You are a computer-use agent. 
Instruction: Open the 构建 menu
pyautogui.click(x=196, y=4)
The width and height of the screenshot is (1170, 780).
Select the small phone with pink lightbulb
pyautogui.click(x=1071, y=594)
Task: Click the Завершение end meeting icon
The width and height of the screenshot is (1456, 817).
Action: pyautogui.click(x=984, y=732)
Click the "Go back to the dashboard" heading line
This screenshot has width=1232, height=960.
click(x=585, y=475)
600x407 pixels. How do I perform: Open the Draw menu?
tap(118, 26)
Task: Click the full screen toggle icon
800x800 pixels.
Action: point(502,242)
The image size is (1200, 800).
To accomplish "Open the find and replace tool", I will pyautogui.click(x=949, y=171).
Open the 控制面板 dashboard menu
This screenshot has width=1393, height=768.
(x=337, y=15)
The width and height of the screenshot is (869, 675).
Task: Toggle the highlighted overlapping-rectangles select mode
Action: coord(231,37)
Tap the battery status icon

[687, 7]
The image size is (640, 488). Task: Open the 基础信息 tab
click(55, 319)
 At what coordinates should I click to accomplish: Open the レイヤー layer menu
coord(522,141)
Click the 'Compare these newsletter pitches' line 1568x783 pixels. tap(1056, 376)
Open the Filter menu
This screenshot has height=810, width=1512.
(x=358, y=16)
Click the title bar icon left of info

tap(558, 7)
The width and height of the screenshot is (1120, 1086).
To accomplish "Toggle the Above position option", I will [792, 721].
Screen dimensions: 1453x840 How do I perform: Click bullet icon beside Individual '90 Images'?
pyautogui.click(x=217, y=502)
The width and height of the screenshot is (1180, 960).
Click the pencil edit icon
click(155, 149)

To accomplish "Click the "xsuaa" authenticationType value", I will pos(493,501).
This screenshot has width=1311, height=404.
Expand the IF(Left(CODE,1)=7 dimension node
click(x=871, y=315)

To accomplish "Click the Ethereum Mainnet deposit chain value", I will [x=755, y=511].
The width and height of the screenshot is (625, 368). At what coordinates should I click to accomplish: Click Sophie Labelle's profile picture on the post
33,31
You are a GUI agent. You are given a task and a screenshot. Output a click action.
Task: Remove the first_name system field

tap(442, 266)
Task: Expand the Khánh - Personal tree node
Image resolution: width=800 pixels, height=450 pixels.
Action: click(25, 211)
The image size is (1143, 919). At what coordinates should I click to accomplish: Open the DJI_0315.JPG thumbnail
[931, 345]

⁂

▸ Required action:
Starting at the top of the listing above, write out every line exactly as it appears.

▸ Task response:
You are a computer-use agent. 
Instruction: Open the 构建 menu
pyautogui.click(x=196, y=4)
The width and height of the screenshot is (1170, 780).
Select the small phone with pink lightbulb
pyautogui.click(x=1071, y=594)
Task: Click the Завершение end meeting icon
The width and height of the screenshot is (1456, 817).
Action: pyautogui.click(x=984, y=732)
Click the "Go back to the dashboard" heading line
This screenshot has width=1232, height=960.
click(x=585, y=475)
600x407 pixels. How do I perform: Open the Draw menu?
tap(118, 26)
Task: Click the full screen toggle icon
800x800 pixels.
Action: point(502,242)
The image size is (1200, 800).
To accomplish "Open the find and replace tool", I will pyautogui.click(x=949, y=171).
Open the 控制面板 dashboard menu
This screenshot has width=1393, height=768.
(x=337, y=15)
The width and height of the screenshot is (869, 675).
Task: Toggle the highlighted overlapping-rectangles select mode
Action: coord(231,37)
Tap the battery status icon

[687, 7]
The image size is (640, 488). Task: Open the 基础信息 tab
click(55, 319)
 At what coordinates should I click to accomplish: Open the レイヤー layer menu
coord(522,141)
Click the 'Compare these newsletter pitches' line 1568x783 pixels. tap(1056, 376)
Open the Filter menu
This screenshot has height=810, width=1512.
(x=358, y=16)
Click the title bar icon left of info

tap(558, 7)
The width and height of the screenshot is (1120, 1086).
To accomplish "Toggle the Above position option", I will [792, 721].
Screen dimensions: 1453x840 How do I perform: Click bullet icon beside Individual '90 Images'?
pyautogui.click(x=217, y=502)
The width and height of the screenshot is (1180, 960).
Click the pencil edit icon
click(155, 149)

To accomplish "Click the "xsuaa" authenticationType value", I will pos(493,501).
This screenshot has width=1311, height=404.
Expand the IF(Left(CODE,1)=7 dimension node
click(x=871, y=315)

To accomplish "Click the Ethereum Mainnet deposit chain value", I will [x=755, y=511].
The width and height of the screenshot is (625, 368). At what coordinates should I click to accomplish: Click Sophie Labelle's profile picture on the post
33,31
You are a GUI agent. You are given a task and a screenshot. Output a click action.
Task: Remove the first_name system field

tap(442, 266)
Task: Expand the Khánh - Personal tree node
Image resolution: width=800 pixels, height=450 pixels.
Action: click(25, 211)
The image size is (1143, 919). At what coordinates should I click to accomplish: Open the DJI_0315.JPG thumbnail
[931, 345]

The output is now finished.